By Anna Mae Kersey, Emma Newman, and Thomas Tullis
TriMet is considering the construction of a light rail line from Portland State University to Tualatin, at a cost of roughly $2 billion.
One routing option still on the table is to run the train down Barbur Boulevard, then build a tunnel to the Sylvania campus of Portland Community College. The tunnel would add $244 million in capital cost. It also would require moving several dozen homes and take at least two years to build.
To put this in perspective, for the price tag of the proposed tunnel, one could purchase approximately 23,094 Teslas, build 41 aerial trams like the one at OHSU, buy two brand-new cars per PCC-Sylvania student, or pay for 117,200,000 Uber rides from the PCC Sylvania campus to downtown Portland.
Such a hefty sum might be justified if there were a need for “high-capacity” transit at PCC-Sylvania, but such a need does not exist.
According to survey data released by PCC, 58 percent of Sylvania students drive to class, while 32 percent take shuttles or buses. However, travel surveys are notoriously unreliable, in large part because people tend to underreport their reliance on auto travel.
To correct for this, Cascade Policy Institute collected field data by going to PCC-Sylvania and counting every trip to and from the campus, at various times and on various days. The field observations tell a different story. Roughly 84 percent of students drove and only 15 percent took TriMet or the PCC shuttles during our observations, which covered nearly 7,000 trips.
During final exams week, when students really had to be in class, the split was even more skewed: 89% traveled via private automobile.
The difference between what students said in a survey and how they actually traveled is significant because it shows that college students are much less willing to forego cars and take transit than is commonly thought. For TriMet, this means the proposed light rail line likely will not have the increase in ridership that planners assume.
We can also learn from experience elsewhere, because one other PCC campus has been directly served by light rail for the past five years. The PCC Willow Creek campus is a single building located directly next to a light rail station on the west side. This is unlike the spread-out PCC Sylvania campus, where students would still have to walk a significant distance from the proposed light rail station to get to their classes.
Despite the convenience of light rail stopping right at the front door, at Willow Creek the field observations showed that 80 percent of students drove, 14 percent took light rail, and 5 percent took the bus. This is only a slight decrease in automobile use compared with Sylvania. Is it really worth spending $244 million to service a suburban college campus with light rail for this tiny difference?
Driving is the preferred method of travel for the majority of college commuters because it offers versatility that caters to their complicated schedules both in and out of the classroom.
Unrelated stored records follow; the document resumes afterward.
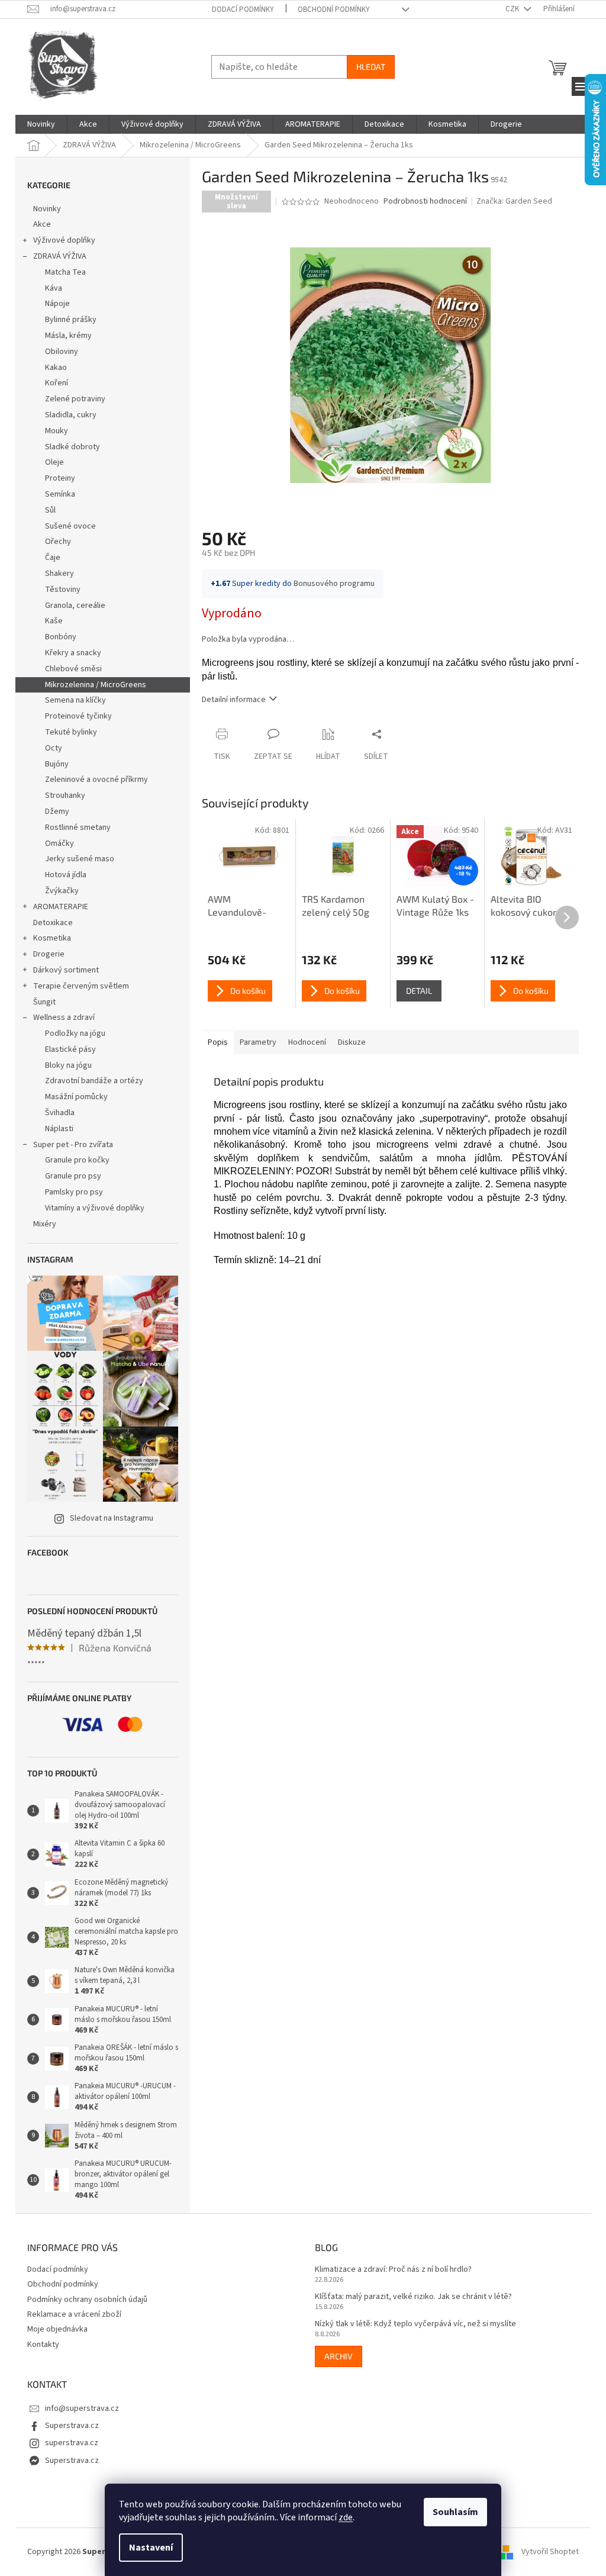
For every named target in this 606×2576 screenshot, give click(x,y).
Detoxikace (53, 923)
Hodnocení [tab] (307, 1042)
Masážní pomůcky (76, 1097)
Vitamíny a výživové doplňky (94, 1208)
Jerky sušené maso (79, 859)
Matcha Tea (65, 272)
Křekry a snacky (73, 653)
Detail (419, 991)
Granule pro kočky (77, 1160)
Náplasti (59, 1129)
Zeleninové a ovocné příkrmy (96, 779)
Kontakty (43, 2344)
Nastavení (151, 2547)
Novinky (47, 209)
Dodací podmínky (243, 9)
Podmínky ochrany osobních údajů (87, 2299)
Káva (53, 288)
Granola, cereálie (75, 605)
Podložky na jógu (75, 1033)
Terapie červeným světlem (81, 986)
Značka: (514, 201)
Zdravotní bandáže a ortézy (94, 1081)
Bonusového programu (334, 584)
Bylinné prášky (70, 320)
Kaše (54, 621)
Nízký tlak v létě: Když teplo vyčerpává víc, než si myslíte (415, 2324)
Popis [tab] (218, 1042)
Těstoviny (62, 589)
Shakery (59, 573)
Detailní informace (234, 700)
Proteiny (60, 478)
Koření (56, 383)
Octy (53, 748)
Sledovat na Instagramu (111, 1518)
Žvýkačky (62, 891)
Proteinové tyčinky (78, 716)
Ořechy (58, 542)
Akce (42, 224)
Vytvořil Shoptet (550, 2552)
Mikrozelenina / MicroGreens (95, 685)
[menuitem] (41, 124)
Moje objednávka (57, 2329)
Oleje (54, 462)
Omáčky (59, 843)
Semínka (60, 494)
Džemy (57, 811)
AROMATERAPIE (60, 907)
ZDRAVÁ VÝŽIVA (59, 256)
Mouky (56, 431)
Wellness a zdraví (64, 1017)
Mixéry (44, 1224)
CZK (513, 9)
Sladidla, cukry (70, 415)
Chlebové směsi (73, 669)
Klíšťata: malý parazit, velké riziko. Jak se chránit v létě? (413, 2297)
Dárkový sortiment (66, 970)
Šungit (44, 1002)
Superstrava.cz (72, 2426)
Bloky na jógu (68, 1065)
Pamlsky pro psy (74, 1192)
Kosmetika (52, 938)
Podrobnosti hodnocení (425, 201)
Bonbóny (60, 637)
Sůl (50, 510)
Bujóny (57, 764)
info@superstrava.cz (82, 2408)
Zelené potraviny (75, 399)
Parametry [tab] (258, 1042)
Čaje (52, 558)
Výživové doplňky (64, 240)
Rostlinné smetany (78, 827)
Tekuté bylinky (71, 732)
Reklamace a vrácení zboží (74, 2314)
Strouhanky (65, 795)
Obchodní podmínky (334, 9)
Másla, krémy (68, 336)
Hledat (370, 67)
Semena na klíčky (75, 700)
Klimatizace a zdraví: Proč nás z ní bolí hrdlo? (393, 2269)
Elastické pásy (70, 1049)
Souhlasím (455, 2512)
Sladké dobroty (72, 447)
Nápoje (57, 304)
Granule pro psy (73, 1176)
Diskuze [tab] (352, 1042)
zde (346, 2517)
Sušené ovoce (70, 526)
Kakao (56, 367)
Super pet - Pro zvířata (73, 1145)
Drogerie (49, 954)
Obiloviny (61, 352)
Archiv (338, 2356)
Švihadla (60, 1113)
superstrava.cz (71, 2443)
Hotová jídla (65, 875)
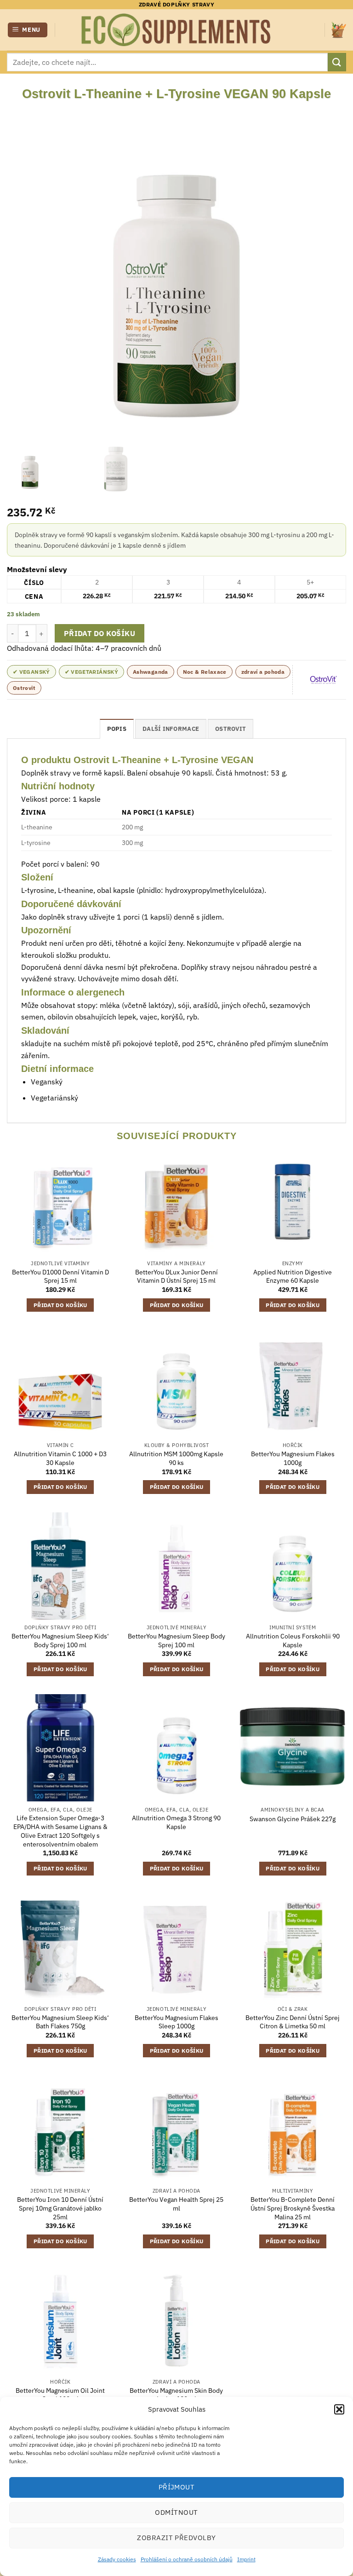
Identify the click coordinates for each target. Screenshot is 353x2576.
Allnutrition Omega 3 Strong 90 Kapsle (176, 1822)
It seems that the complexities of student lives and lack of demand for transit are being overlooked in this decision.
PCC-Sylvania is already served by a rich mixture of college shuttles and TriMet buses. Those options are currently underutilized. Thus, there is no reason to spend $244 million and disrupt the serenity of this neighborhood to build a light rail tunnel.
Anna Mae Kersey, Emma Newman, and Thomas Tullis are research associates at Cascade Policy Institute, Oregon’s free market think tank.